[Dataset content]
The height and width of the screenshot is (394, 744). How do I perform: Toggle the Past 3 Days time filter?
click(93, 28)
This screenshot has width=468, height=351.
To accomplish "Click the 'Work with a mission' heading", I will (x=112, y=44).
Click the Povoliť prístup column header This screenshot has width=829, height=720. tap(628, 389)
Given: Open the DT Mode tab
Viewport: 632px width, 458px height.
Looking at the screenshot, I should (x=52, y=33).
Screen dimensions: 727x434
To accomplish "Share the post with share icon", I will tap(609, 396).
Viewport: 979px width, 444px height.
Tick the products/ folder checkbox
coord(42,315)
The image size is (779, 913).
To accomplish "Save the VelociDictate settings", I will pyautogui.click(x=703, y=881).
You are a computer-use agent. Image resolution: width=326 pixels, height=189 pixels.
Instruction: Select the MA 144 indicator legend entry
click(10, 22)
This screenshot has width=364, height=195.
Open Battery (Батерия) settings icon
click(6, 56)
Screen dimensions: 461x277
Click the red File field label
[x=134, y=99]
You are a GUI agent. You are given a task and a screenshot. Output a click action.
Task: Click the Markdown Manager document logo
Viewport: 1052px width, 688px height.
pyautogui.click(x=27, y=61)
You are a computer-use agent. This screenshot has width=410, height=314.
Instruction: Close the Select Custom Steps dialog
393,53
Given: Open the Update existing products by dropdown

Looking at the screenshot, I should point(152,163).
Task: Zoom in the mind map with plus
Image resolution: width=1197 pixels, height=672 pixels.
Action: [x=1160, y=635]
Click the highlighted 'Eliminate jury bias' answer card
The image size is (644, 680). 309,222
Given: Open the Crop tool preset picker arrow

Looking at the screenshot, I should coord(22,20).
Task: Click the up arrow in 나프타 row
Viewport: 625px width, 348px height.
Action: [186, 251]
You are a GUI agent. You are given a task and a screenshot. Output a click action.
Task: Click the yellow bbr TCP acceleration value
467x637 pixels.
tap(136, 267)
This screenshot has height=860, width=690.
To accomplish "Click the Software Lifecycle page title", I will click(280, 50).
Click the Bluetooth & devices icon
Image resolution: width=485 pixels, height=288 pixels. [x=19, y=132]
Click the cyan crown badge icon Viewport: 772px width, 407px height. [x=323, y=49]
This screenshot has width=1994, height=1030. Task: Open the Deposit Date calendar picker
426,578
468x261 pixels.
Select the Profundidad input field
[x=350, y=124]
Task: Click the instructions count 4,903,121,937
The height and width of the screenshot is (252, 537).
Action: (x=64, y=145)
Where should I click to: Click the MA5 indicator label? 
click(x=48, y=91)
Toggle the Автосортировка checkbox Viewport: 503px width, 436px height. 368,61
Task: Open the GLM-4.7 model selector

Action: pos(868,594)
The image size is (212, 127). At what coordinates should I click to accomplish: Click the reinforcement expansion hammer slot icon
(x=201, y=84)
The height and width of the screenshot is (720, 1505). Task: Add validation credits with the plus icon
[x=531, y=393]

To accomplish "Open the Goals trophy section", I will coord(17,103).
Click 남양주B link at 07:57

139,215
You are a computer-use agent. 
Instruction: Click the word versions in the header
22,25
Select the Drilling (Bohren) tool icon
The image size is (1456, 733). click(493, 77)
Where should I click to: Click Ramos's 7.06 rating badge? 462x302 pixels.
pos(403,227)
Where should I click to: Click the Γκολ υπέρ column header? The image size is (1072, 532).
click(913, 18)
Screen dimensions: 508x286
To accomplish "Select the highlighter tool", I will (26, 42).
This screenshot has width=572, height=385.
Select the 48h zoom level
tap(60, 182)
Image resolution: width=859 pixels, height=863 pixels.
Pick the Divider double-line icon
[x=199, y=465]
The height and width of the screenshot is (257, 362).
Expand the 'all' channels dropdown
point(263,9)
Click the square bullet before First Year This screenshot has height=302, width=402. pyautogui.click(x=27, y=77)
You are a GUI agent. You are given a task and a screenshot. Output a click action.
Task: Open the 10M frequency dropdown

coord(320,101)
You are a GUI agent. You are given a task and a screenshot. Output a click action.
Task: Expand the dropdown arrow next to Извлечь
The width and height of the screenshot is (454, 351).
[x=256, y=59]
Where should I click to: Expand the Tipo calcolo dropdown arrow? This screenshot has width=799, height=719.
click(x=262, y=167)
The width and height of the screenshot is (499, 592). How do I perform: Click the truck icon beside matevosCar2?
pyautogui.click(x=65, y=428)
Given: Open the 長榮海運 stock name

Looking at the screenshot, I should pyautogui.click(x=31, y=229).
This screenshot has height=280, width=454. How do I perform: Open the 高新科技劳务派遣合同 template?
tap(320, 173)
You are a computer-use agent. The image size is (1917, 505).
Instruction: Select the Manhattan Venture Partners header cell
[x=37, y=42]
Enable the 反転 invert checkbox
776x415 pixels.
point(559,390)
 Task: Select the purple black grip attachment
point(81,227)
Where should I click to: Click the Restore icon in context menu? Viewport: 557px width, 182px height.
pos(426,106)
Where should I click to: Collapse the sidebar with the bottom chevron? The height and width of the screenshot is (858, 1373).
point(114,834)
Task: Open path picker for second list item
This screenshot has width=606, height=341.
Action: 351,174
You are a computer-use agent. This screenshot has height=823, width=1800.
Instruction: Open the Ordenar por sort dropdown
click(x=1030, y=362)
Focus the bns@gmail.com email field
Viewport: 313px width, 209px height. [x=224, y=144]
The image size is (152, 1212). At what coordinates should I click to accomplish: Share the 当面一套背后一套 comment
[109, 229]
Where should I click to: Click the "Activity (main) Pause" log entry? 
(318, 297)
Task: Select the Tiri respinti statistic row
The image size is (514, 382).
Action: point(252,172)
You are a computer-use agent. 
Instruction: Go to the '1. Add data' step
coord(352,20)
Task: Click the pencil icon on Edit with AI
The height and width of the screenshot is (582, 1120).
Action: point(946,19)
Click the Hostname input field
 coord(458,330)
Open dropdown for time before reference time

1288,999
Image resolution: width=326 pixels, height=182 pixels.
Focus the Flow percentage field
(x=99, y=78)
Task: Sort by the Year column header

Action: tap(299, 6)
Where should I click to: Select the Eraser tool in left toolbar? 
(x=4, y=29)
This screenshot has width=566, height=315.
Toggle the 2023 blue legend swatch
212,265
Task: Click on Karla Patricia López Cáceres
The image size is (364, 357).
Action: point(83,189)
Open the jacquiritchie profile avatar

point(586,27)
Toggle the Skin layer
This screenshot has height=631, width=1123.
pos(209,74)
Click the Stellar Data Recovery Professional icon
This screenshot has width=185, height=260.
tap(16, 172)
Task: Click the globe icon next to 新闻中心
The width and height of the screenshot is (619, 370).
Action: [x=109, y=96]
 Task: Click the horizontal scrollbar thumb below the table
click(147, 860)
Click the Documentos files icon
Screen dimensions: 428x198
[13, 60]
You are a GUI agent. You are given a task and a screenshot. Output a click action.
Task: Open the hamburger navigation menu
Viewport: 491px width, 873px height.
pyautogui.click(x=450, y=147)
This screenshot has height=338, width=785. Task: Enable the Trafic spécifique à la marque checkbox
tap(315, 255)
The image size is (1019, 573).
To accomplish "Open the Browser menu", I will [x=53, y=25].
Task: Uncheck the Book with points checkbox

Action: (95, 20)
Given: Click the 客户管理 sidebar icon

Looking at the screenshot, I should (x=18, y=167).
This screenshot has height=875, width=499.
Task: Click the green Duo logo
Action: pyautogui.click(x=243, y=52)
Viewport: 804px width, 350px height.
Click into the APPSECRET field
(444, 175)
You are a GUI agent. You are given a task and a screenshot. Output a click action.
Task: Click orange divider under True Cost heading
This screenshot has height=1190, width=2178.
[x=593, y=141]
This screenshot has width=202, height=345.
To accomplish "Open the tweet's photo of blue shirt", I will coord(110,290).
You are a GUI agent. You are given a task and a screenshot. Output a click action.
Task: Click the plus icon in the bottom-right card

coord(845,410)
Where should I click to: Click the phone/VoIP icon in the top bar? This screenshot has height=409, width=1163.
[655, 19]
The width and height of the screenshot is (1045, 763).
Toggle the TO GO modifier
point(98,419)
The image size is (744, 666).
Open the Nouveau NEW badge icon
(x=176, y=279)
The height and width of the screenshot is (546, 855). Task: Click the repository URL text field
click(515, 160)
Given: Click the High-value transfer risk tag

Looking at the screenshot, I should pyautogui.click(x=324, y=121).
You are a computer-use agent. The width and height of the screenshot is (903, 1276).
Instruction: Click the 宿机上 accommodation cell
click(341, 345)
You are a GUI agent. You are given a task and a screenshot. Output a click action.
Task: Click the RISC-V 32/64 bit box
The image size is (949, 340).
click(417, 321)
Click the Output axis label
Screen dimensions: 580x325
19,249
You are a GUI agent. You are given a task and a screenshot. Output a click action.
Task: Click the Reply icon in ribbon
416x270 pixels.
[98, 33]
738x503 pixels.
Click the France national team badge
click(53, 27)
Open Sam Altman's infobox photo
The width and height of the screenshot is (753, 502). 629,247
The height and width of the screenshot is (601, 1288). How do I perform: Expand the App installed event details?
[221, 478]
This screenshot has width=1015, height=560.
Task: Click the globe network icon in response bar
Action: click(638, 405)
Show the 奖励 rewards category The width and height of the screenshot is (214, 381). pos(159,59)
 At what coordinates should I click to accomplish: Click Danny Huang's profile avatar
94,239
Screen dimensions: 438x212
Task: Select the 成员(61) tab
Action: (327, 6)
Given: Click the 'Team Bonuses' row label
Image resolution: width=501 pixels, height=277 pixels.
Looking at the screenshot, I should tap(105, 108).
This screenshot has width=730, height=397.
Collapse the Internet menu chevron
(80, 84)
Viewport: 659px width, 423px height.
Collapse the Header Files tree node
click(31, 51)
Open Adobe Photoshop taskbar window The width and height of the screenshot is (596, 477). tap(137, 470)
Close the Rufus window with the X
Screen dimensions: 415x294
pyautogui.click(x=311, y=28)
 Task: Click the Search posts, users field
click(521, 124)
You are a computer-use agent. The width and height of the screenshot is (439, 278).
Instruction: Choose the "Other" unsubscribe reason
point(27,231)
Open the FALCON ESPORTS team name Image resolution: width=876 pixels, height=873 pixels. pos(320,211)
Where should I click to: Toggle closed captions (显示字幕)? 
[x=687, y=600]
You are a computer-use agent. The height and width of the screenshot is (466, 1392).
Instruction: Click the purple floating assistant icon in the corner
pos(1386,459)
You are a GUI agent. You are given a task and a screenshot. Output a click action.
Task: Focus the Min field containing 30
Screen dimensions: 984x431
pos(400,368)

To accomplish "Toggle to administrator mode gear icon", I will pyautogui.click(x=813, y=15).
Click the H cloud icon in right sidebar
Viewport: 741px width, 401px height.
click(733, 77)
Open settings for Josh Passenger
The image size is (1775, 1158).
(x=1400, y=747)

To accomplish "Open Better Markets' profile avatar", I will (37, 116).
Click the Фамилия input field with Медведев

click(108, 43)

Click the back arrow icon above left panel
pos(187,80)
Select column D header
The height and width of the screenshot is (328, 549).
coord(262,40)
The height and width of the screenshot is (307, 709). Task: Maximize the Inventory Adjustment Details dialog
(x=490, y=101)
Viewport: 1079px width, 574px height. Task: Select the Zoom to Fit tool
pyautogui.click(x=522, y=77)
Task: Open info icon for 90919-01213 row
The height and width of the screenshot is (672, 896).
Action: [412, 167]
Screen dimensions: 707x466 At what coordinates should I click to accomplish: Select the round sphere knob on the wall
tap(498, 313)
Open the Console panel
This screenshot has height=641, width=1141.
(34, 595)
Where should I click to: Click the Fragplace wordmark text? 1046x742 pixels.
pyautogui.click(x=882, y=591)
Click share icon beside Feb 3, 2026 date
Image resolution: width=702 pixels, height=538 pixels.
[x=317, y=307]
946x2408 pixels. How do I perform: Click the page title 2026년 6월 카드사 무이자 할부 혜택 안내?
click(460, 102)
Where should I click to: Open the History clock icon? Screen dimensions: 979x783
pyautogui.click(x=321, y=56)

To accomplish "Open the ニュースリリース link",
[/Dataset content]
Copy, exactly and only, the lines above that begin with the one containing "Open Adobe Photoshop" and finish with the one containing "Select column D header".

Open Adobe Photoshop taskbar window The width and height of the screenshot is (596, 477). tap(137, 470)
Close the Rufus window with the X
Screen dimensions: 415x294
pyautogui.click(x=311, y=28)
 Task: Click the Search posts, users field
click(521, 124)
You are a computer-use agent. The width and height of the screenshot is (439, 278).
Instruction: Choose the "Other" unsubscribe reason
point(27,231)
Open the FALCON ESPORTS team name Image resolution: width=876 pixels, height=873 pixels. pos(320,211)
Where should I click to: Toggle closed captions (显示字幕)? 
[x=687, y=600]
You are a computer-use agent. The height and width of the screenshot is (466, 1392).
Instruction: Click the purple floating assistant icon in the corner
pos(1386,459)
You are a GUI agent. You are given a task and a screenshot. Output a click action.
Task: Focus the Min field containing 30
Screen dimensions: 984x431
pos(400,368)

To accomplish "Toggle to administrator mode gear icon", I will pyautogui.click(x=813, y=15).
Click the H cloud icon in right sidebar
Viewport: 741px width, 401px height.
click(733, 77)
Open settings for Josh Passenger
The image size is (1775, 1158).
(x=1400, y=747)

To accomplish "Open Better Markets' profile avatar", I will (37, 116).
Click the Фамилия input field with Медведев

click(108, 43)

Click the back arrow icon above left panel
pos(187,80)
Select column D header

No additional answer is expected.